§ What the exercise asks
Return the data below in full, exactly as it stands.

§ Excerpted records
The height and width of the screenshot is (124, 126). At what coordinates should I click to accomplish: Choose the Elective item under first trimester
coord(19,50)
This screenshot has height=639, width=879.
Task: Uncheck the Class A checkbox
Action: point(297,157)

§ Answer box
The height and width of the screenshot is (124, 126). At what coordinates should I click to accomplish: Choose the Elective item under first trimester
coord(19,50)
This screenshot has height=639, width=879.
Task: Uncheck the Class A checkbox
Action: point(297,157)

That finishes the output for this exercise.